Gastroenterologists must now expand colonoscopy training programmes to educate clinicians to recognise and remove flat adenomas. Flat adenomas are clinically important as they are often severely dysplastic, a predictor of malignant potential. In our series, severe dysplasia was found in three quarters and one contained a focus of carcinoma. Identification of flat adenomas is difficult, because of their small size and therefore we may be underestimating their prevalence. Identification is aided by magnifying endoscopy and contrast chromoscopy techniques, but this equipment was unavailable locally. The magnifying endoscope has a magnifying capacity 40 times greater than that of conventional colonoscopes which allows the operator to examine small suspicious areas in greater detail. Spraying the lesion with an indigo carmine dye accentuates the contours of the lesion and margins and highlights the “pit pattern” of the crypts of Lieberkühn, allowing an estimation of histology. However, dye spraying and magnification would increase the duration of the procedure. Centres with a particular interest in colonoscopy should now assess the clinical role of this new technology.

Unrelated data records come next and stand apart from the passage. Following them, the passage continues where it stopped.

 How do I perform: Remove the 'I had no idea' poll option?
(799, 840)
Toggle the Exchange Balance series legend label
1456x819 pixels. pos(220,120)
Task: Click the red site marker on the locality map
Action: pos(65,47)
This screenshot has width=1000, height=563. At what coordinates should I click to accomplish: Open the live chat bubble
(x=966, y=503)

Flat adenomas are of interest to epidemiologists and molecular biologists investigating the aetiology of colorectal cancer. Such lesions frequently contain severely dysplastic tissue and are more likely to contain abnormalities of the p53 protein than polypoid lesions.11 The p53 gene, on chromosome 17, produces a protein that slows the rate of the cell cycle, allowing time for DNA repair. Abnormalities of p53 occur late in carcinogenesis and may be an important step allowing cells to escape their normal controls on growth and become cancerous. More work is required to characterise the genetic characteristics of flat lesions and their relation to epidemiological factors such as diet.

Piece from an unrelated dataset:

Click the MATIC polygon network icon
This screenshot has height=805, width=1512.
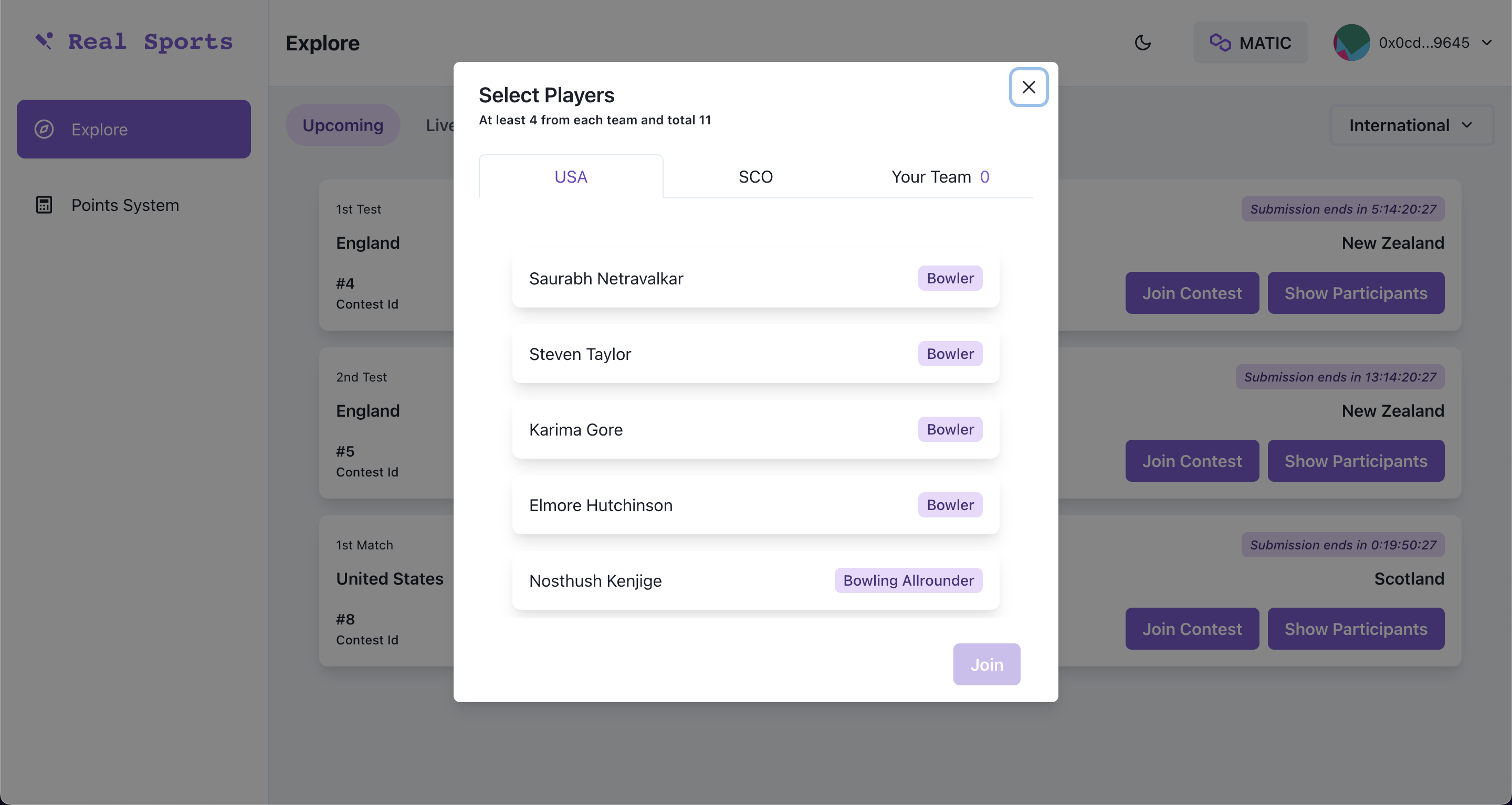click(1220, 43)
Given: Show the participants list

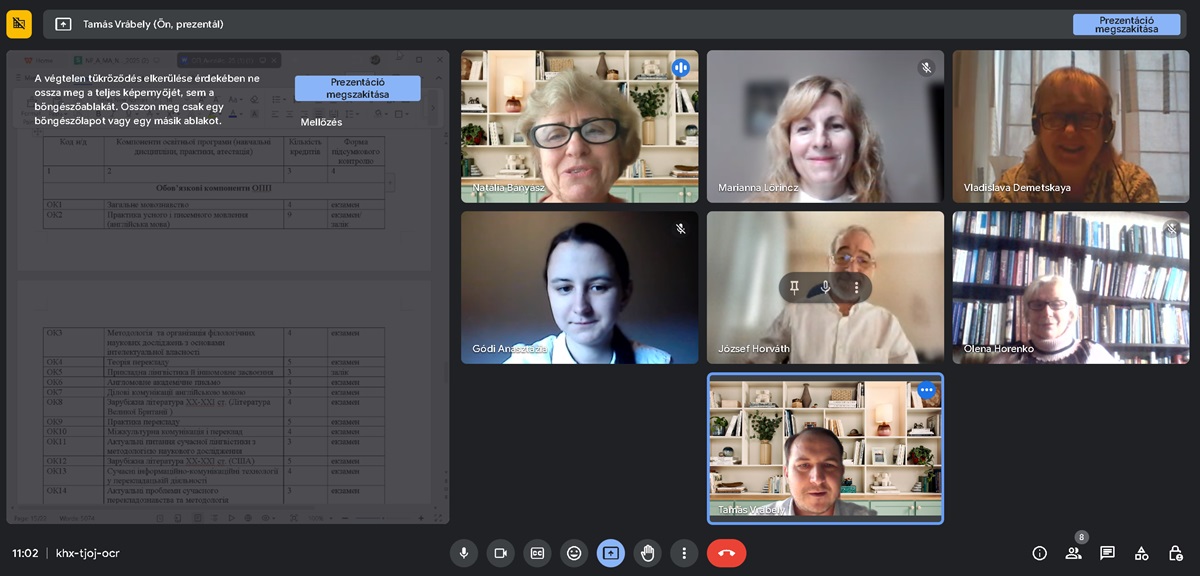Looking at the screenshot, I should pyautogui.click(x=1073, y=553).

Flat adenomas and carcinomas have been detected in only a few, mainly Japanese centres.4-8 12 Kudo et al described a particular type of non-polypoid lesion known as a “depressed” lesion, where the tumour surface is lower than the adjacent normal mucosa.4 Most depressed lesions are less than 10 mm and are found in about one in every 140 Japanese patients. Importantly, in depressed lesions 6–10 mm in size, 50% had malignant tissue invading the submucosa. A group from Tokyo and Kobe City found severe atypia in 18% of the flat depressed type, compared with only 1.3% of diminutive polypoid adenomas.5 The Leeds Group, the only other British centre to describe flat adenomas, reported that 22.7% of patients attending for routine colonoscopy had an adenoma or carcinoma, of which 40% were morphologically flat or depressed.8 Flat lesions have also been found in Germany7 and Canada12 and in the latter were 10 times more likely to contain severe dysplasia than were classic exophytic polyps of a similar size.

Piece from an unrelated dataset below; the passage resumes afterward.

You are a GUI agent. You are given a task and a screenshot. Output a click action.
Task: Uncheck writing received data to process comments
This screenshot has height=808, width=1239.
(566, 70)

This paper described adenomas which were both endoscopically and histologically flat. However, the trial pathologist noted that some small endoscopically sessile (non-flat) lesions contained dysplastic tissue confined to the superficial part of the glandular crypts—that is, with the histological definition of flat adenomas. Detailed work is now on going in Leicester to identify and document the characteristics of these particular lesions.
Flat adenomas exist in the asymptomatic British population. An increased awareness of their importance should help prevent cancer and lead to a better understanding of its aetiology.